== WORK INSTRUCTION ==
A copy is needed of each line in the records that has the word "computer".

Items from a dataset:

•••

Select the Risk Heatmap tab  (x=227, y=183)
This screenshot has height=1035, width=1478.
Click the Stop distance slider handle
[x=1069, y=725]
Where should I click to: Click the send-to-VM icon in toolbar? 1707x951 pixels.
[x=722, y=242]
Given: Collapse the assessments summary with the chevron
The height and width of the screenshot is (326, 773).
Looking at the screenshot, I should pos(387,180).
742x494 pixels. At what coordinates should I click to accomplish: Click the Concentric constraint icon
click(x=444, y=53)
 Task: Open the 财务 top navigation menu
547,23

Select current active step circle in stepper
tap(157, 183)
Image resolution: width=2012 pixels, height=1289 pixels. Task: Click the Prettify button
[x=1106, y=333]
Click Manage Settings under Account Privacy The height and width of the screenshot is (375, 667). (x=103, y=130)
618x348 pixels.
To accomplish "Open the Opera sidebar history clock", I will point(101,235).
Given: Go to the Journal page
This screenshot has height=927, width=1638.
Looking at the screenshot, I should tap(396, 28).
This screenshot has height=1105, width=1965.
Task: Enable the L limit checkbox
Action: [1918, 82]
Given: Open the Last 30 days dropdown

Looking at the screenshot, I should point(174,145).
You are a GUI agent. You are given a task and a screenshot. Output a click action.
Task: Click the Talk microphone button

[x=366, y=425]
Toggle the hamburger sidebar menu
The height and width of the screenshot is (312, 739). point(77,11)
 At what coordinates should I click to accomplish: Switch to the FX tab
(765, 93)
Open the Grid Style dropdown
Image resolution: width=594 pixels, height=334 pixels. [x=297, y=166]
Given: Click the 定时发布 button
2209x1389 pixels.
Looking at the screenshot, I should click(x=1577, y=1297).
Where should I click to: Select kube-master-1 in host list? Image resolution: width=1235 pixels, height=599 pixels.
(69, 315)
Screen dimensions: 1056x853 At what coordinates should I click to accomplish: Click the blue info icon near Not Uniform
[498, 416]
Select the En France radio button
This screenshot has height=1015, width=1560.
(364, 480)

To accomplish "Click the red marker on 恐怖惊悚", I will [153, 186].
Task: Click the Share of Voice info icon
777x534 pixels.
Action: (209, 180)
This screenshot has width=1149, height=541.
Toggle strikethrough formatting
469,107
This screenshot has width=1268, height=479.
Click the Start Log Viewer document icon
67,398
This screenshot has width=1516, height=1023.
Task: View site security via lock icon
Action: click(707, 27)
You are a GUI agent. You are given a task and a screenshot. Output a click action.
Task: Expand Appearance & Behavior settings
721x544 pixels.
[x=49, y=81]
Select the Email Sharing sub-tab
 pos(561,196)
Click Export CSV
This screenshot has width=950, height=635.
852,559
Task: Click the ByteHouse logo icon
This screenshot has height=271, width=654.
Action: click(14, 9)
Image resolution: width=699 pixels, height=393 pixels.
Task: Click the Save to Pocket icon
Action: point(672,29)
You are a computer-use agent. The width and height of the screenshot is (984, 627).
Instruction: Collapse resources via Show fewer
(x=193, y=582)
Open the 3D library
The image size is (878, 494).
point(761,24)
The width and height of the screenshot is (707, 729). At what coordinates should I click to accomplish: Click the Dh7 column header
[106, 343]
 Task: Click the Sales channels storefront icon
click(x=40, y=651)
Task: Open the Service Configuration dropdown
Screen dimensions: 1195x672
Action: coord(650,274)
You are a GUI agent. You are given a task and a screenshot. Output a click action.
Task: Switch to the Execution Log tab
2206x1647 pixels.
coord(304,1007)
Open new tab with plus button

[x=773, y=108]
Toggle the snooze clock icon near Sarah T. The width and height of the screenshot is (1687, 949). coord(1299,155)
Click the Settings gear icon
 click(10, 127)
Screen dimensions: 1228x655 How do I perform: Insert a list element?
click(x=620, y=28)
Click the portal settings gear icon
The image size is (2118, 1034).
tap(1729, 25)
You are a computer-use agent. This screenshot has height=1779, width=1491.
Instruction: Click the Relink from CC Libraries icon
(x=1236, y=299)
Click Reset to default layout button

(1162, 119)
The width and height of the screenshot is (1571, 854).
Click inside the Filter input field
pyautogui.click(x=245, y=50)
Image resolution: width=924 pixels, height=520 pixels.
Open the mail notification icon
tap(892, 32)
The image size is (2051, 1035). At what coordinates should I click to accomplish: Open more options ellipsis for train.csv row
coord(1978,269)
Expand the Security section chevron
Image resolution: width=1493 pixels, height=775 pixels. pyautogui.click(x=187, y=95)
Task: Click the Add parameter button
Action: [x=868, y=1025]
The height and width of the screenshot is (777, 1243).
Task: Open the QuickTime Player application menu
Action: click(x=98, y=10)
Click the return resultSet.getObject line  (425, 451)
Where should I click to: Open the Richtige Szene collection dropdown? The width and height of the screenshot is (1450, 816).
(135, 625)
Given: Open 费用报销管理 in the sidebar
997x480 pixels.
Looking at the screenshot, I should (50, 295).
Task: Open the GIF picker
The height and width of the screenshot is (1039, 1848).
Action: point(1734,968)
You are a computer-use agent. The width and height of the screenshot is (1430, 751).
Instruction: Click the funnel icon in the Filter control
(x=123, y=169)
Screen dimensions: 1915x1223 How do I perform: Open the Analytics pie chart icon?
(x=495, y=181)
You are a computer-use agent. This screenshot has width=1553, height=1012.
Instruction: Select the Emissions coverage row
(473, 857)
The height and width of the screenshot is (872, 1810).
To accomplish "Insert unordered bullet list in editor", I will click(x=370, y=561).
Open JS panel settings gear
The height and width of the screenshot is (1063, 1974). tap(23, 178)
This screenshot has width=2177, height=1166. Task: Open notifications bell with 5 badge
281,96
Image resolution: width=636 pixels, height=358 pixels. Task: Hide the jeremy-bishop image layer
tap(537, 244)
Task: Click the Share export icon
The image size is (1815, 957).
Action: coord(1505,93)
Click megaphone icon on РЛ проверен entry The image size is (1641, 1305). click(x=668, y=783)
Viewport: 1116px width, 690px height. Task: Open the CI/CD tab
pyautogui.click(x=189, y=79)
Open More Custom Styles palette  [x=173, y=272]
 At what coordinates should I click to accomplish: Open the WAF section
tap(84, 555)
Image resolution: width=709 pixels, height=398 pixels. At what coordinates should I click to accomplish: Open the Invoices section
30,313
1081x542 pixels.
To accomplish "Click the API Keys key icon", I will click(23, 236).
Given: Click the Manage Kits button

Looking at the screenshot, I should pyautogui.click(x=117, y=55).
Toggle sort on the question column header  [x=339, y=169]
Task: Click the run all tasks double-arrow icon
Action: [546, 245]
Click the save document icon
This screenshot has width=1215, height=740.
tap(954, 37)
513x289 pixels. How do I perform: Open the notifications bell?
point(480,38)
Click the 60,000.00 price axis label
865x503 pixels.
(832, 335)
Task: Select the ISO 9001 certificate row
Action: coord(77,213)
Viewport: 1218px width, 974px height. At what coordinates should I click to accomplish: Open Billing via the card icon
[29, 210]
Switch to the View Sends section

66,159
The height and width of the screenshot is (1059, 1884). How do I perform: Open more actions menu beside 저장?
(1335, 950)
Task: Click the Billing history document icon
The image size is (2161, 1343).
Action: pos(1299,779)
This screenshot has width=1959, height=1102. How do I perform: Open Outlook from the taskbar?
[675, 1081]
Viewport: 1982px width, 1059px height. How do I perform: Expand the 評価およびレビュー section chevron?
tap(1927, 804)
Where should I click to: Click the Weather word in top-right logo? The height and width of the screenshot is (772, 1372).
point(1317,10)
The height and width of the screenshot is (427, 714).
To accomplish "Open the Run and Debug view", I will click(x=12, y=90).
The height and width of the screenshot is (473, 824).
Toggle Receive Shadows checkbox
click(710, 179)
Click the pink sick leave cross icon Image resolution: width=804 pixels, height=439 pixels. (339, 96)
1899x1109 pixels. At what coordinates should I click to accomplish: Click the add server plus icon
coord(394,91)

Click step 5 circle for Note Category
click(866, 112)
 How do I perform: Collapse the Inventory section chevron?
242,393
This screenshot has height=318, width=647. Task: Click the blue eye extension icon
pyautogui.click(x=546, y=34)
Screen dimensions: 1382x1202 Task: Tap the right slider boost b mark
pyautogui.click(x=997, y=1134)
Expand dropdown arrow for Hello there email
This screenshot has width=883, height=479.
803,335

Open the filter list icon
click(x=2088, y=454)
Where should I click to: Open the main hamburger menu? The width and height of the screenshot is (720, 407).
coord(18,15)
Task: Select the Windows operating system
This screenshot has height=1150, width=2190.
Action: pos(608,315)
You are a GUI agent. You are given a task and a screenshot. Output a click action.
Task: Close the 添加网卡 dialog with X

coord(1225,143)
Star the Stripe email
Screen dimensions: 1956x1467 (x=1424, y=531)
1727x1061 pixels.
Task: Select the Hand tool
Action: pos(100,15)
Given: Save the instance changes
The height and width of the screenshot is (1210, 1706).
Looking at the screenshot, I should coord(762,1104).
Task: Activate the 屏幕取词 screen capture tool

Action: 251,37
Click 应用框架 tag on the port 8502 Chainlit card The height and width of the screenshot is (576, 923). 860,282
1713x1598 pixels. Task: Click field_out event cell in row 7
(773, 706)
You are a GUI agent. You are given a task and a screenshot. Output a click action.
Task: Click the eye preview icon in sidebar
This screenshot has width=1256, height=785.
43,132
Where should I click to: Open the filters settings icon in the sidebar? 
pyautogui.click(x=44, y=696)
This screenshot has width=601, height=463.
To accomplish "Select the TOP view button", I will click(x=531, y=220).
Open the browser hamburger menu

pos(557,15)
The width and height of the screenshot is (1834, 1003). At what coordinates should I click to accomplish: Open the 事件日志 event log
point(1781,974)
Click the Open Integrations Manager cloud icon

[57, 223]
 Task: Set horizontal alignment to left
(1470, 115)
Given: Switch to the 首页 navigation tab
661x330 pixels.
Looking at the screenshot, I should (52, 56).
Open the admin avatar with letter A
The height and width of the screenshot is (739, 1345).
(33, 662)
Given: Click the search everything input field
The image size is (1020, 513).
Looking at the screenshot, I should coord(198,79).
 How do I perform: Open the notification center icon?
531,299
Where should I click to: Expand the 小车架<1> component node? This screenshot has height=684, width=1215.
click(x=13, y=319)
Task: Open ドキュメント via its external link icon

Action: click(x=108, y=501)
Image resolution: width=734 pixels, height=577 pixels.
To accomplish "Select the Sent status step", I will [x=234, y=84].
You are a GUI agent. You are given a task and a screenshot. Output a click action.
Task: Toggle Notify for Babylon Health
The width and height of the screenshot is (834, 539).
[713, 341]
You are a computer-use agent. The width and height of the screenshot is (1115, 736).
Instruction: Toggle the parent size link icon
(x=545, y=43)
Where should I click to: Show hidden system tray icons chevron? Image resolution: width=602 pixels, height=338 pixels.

•••

== OUTPUT FOR THIS TASK ==
You are a computer-use agent. The width and height of the screenshot is (984, 627).
You are a computer-use agent. This screenshot has height=1779, width=1491.
You are a computer-use agent. The width and height of the screenshot is (1430, 751).
You are a computer-use agent. This screenshot has width=1553, height=1012.
You are a computer-use agent. The width and height of the screenshot is (1115, 736).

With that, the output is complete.